***** Segment de texte *****

Les euro-députés attendent donc de la Commission européenne une nouvelle proposition. Problème pour cette dernière, ce projet est à prendre ou à laisser. En septembre, le représentant de la Commission européenne, Ladislav Miko, avait déjà répondu à cette demande : « Notre commissaire a déjà formulé une réponse très claire : nous ne disposons pas de plan B pour cette proposition (…). Si la proposition est rejetée, nous allons rester dans la situation actuelle »… Ce que vient de confirmer le commissaire à la santé et à la sécurité alimentaire, Vytenis Andriukaitis. Pour lui, étant donné que cette proposition est « tout à fait respectueuse du marché unique », il a confirmé que « la Commission ne comptait pas retirer sa proposition ». Le texte est actuellement en discussion devant le Conseil de l’Union européenne [10].

*****

Dans le segment de texte ci-dessus, quelle fonction est attribuée à Vytenis Andriukaitis ?

***** Segment de données *****

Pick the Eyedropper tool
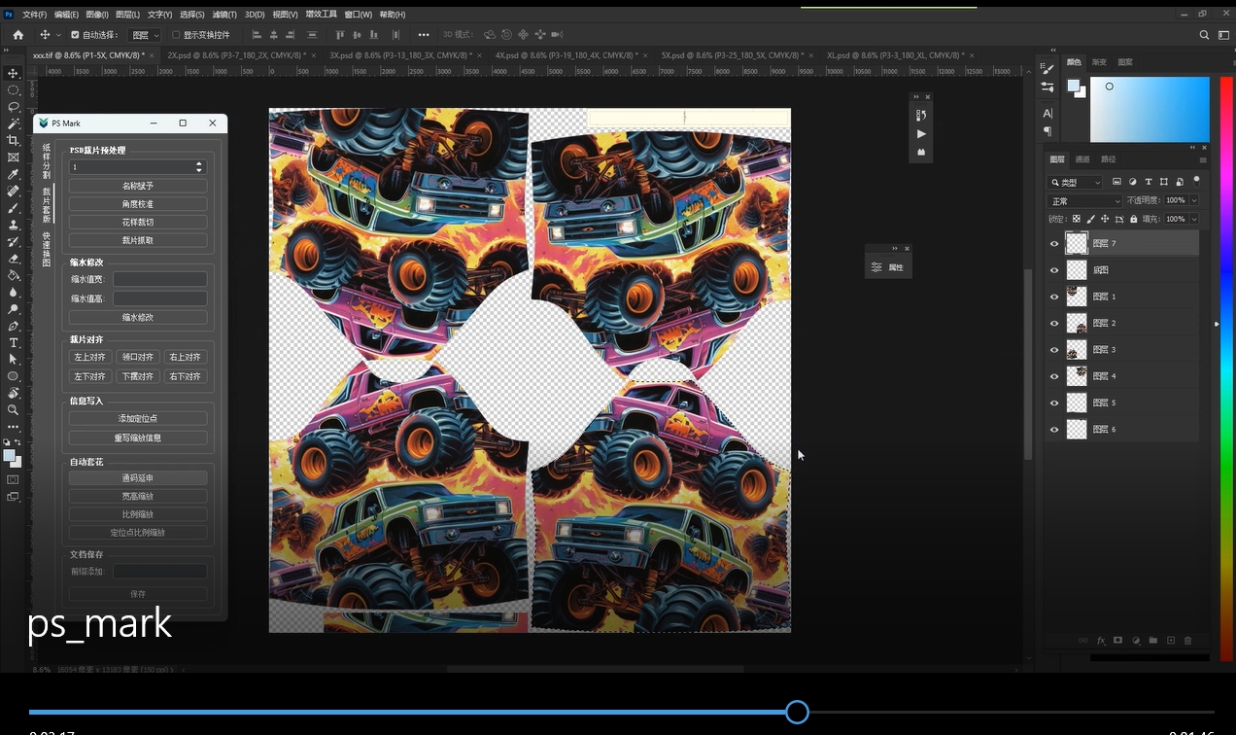Screen dimensions: 1236x735 [14, 174]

*****

Réponse complète
Il est commissaire à la santé et à la sécurité alimentaire.